I was grateful to Talbot for laying out these factual and ethical considerations because I’ve wrestled with them a lot, trying to understand them myself. In my teens and twenties, I spent a lot of time and energy and study investigating my own masculinity and femininity and forging a healthy gay identity at odds with the mainstream world and the family that I grew up in. Much as I support the right to do with your own body what you will, I’ve worried sometimes that the practice of surgically altering your body so that you look like “the boy/girl that you feel like inside” might wind up reinforcing the rigid gender-role stereotypes that oppress everyone. Who says what a man or a woman is supposed to look or feel like? Why can’t a butch girl be a butch girl or a femme-y boy be a femme-y boy? When Cher’s lesbian daughter Chastity transitioned to become Chaz Bono, to me it felt like a defeat in some way, as if Chastity couldn’t tolerate being publicly gay. My wise boyfriend pointed out to me, “She went from an identity you understand to one you don’t understand.”

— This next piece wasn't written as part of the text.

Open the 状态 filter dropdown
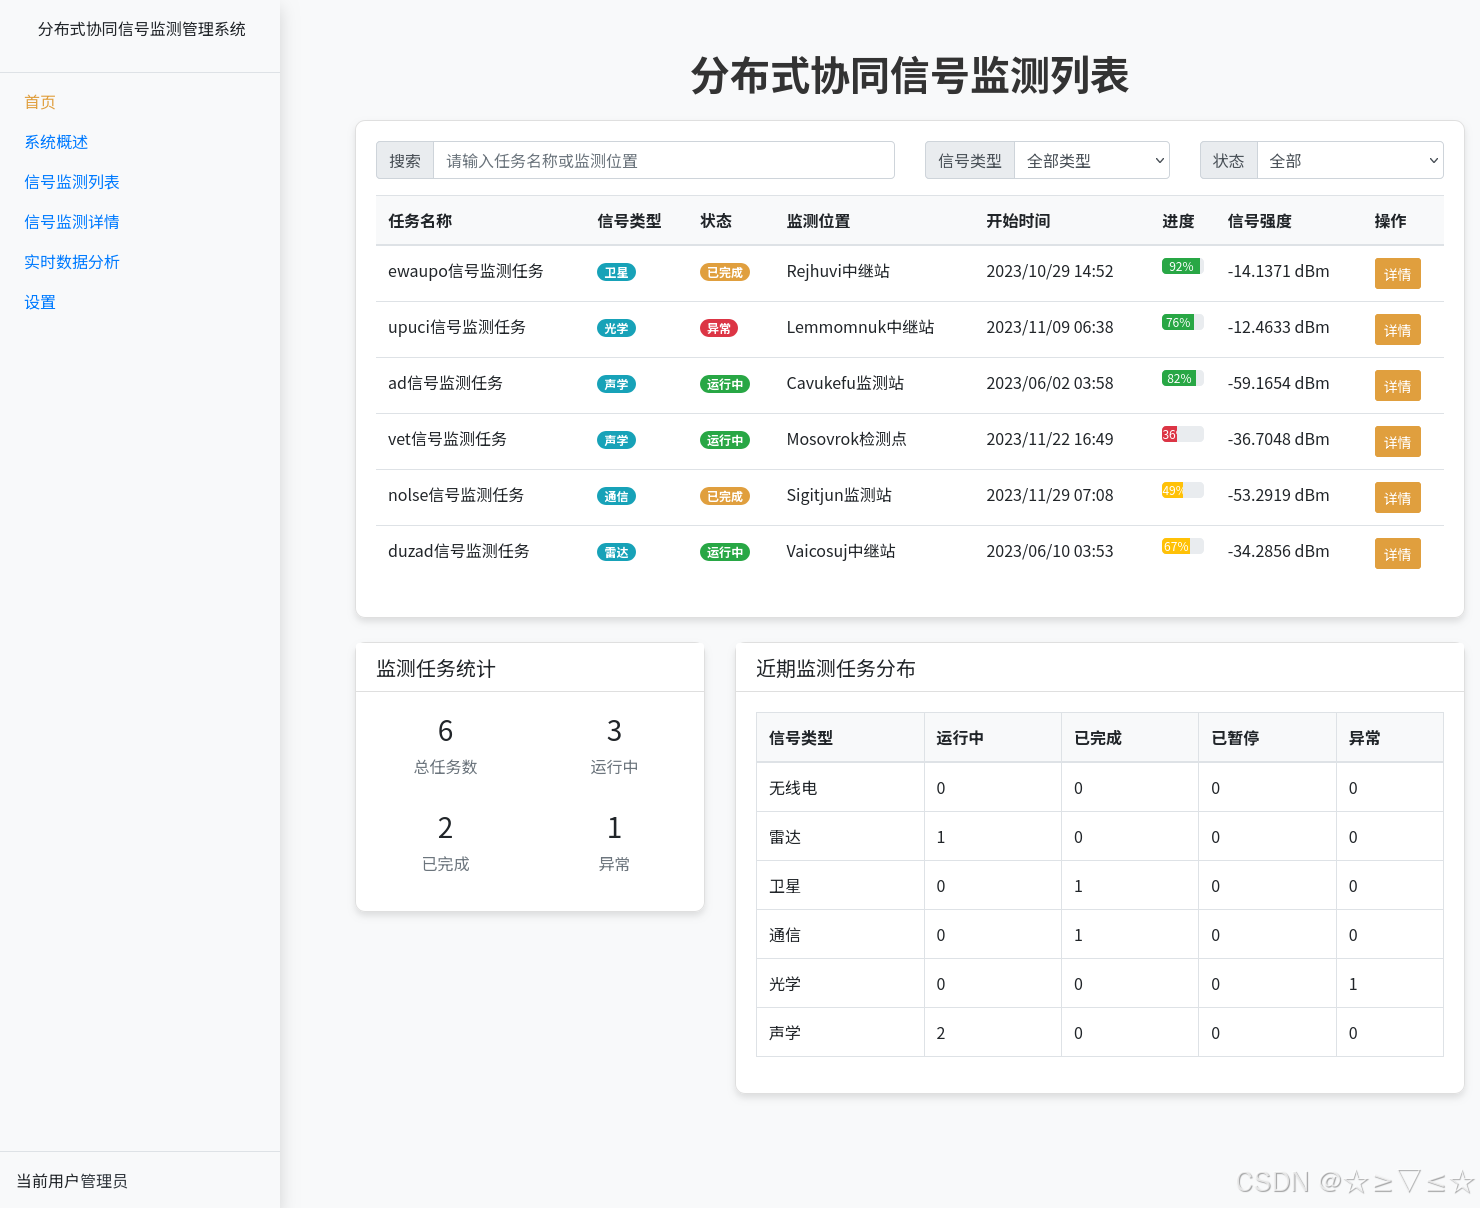1480x1208 pixels. click(x=1350, y=160)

Mostly, I’m aware that whatever advances we’ve made in terms of freedom of choice in sexual practice and gender expression, the pressure to conform to traditional gender-role expectations continues to wound and scar people. In my practice I hear these stories every day. The gay 28-year-old South Asian student for whom completing his graduate degree means he must go home and get married or risk losing his family. The thirtysomething Italian professional emotionally traumatized by his father’s saying to him, “Are you a fag? Because if you’re a fag, I’m going to get a gun and I’m going to kill you first and then myself.” The 70-year-old bisexual executive still at the mercy of childhood religious teaching that the only permissible way to ejaculate is during intercourse with your wife. It takes a huge amount of courage, support, and self-compassion to work through these issues one step at a time.

The full text of Talbot’s article is available online only for subscribers to The New Yorker but her blog post accompanying the article includes links to a number of videos in which transgender adolescents share their individualized journeys on the road to personal freedom.